Akhil is the most loquacious of them all and he wants a gold medal dangling down his neck when he returns home. He made no bones about it when he got furious as the Indian Olympic Association dilly-dallied in clearing the South African physio of the boxing squad. He thundered how could a discipline like tennis which had absolutely no chance of winning a medal could get an entourage of seven while the real medal prospects like boxers cannot get a physio of their choice.

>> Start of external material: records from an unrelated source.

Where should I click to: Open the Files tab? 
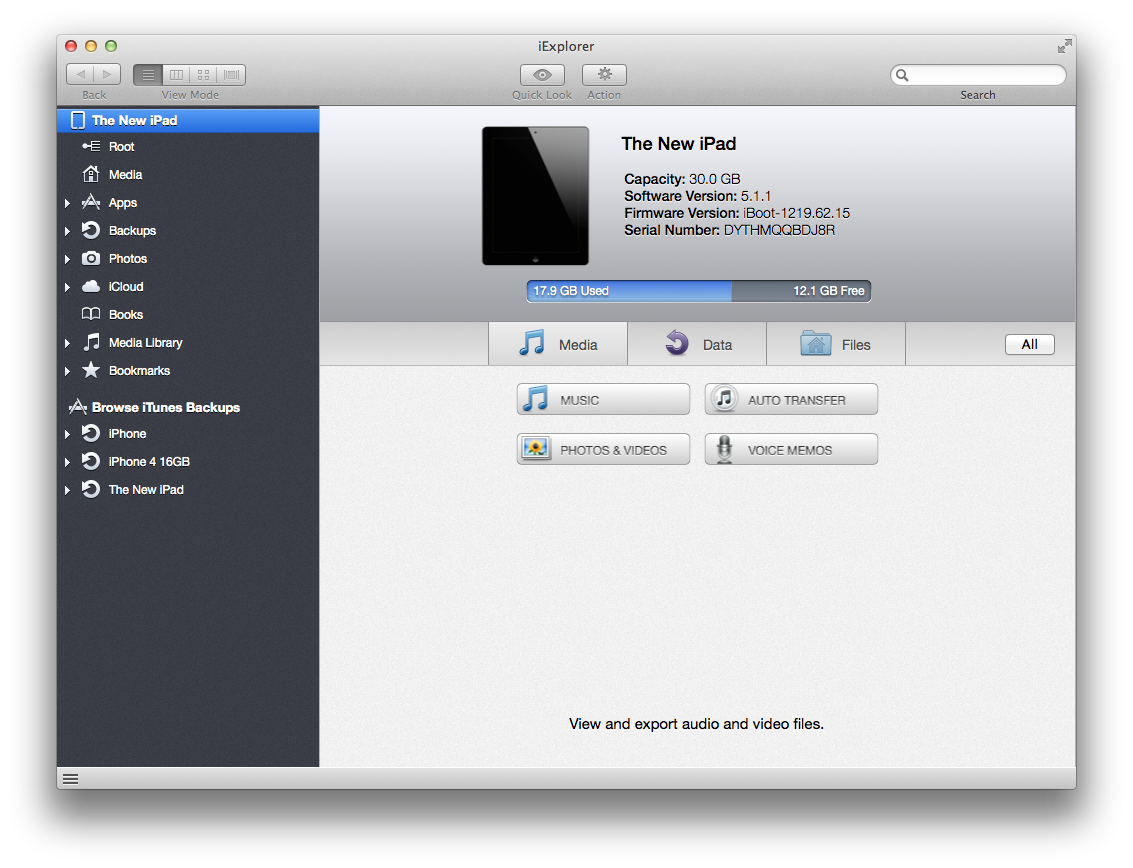835,344
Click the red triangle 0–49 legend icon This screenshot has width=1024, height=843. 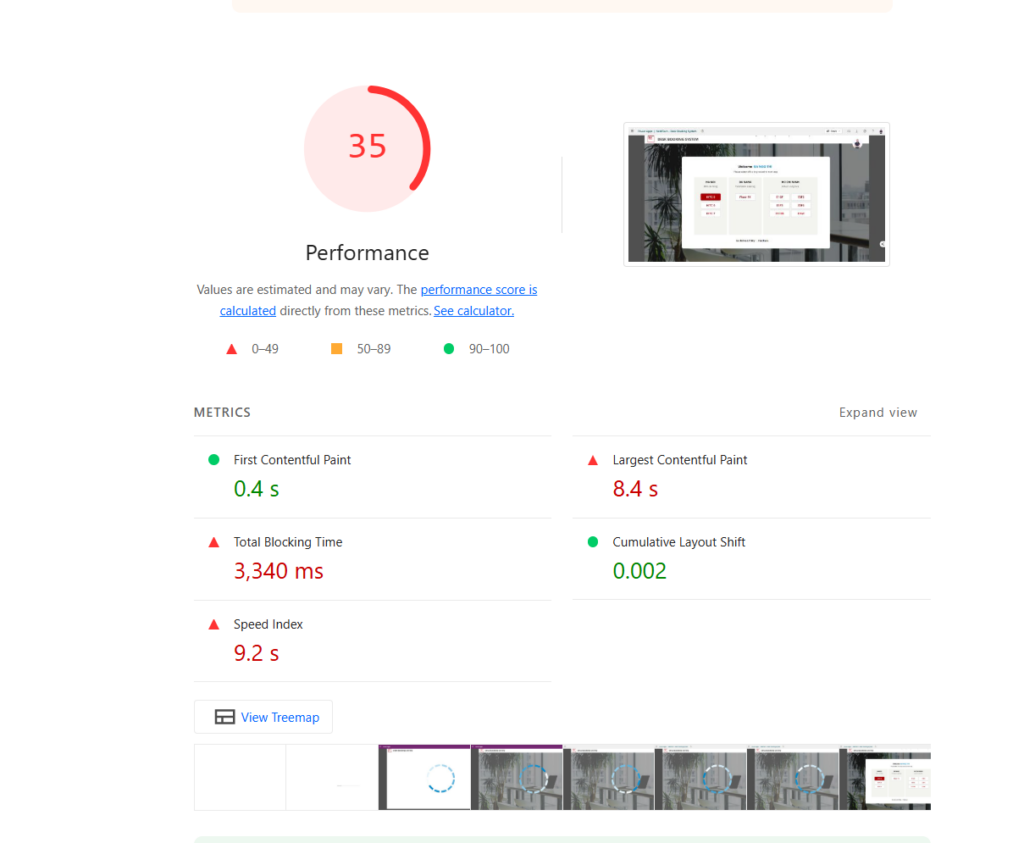click(231, 349)
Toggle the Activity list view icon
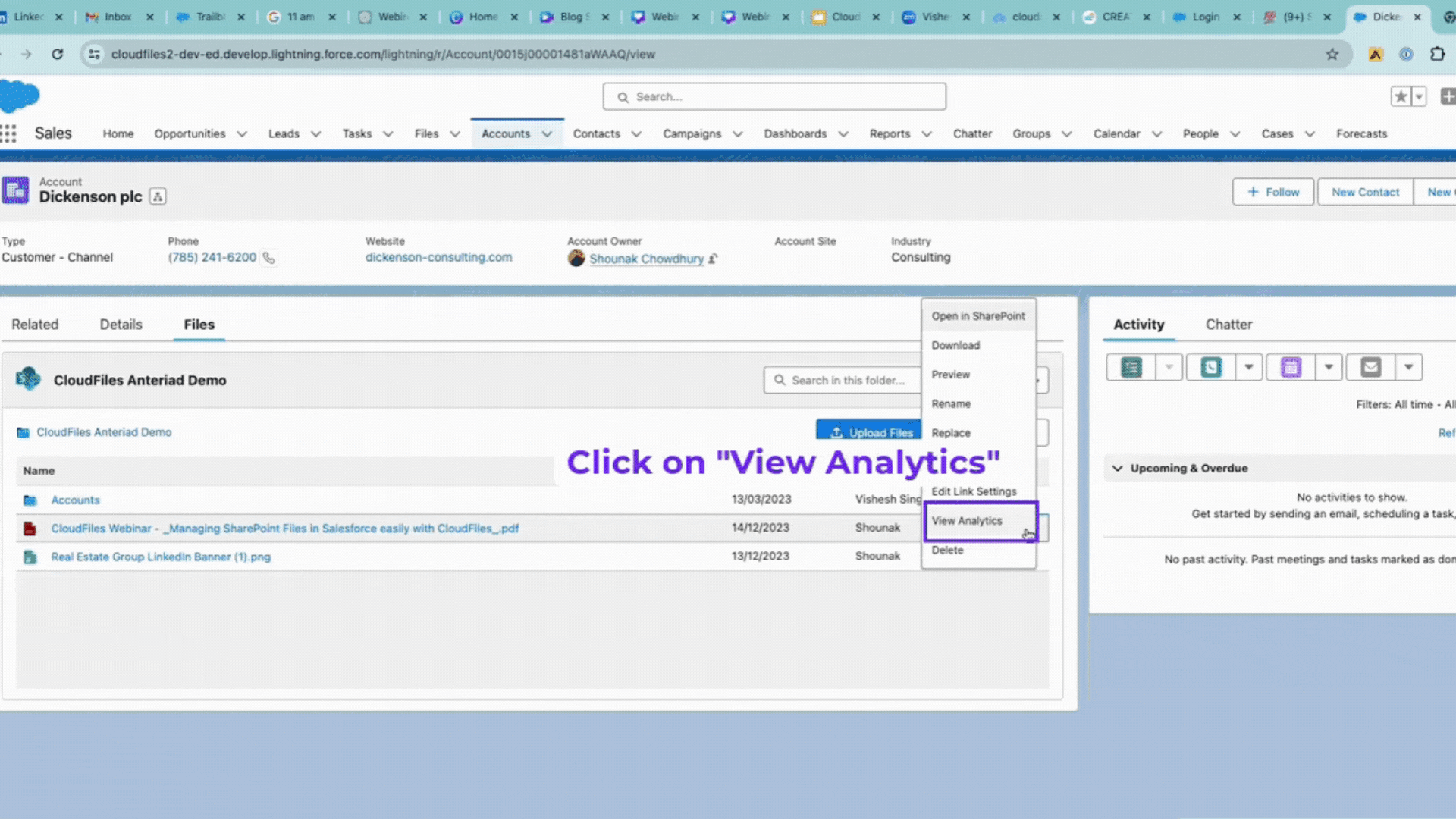This screenshot has width=1456, height=819. point(1131,367)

Akhil was true to his word in the ring. He was clever enough to protect his lead in his first bout and quick to punch his way to equalize when he was down in the second. On the eve of his quarterfinal bout he was not one bit trepid. He was full of beans when he said: "I will not be satisfied with nothing less than a gold medal."

High on confidence after knocking down world Champion Sergey Vodopyanov of Russia, Akhil will have a relatively easy opponent in Veaceslav Gojan of Moldova Monday to enter the medal hunt.

The Haryana boxer gave India a perfect Independence Day gift by scraping past Sergey Friday in the bantamweight (54 kg) pre-quarters.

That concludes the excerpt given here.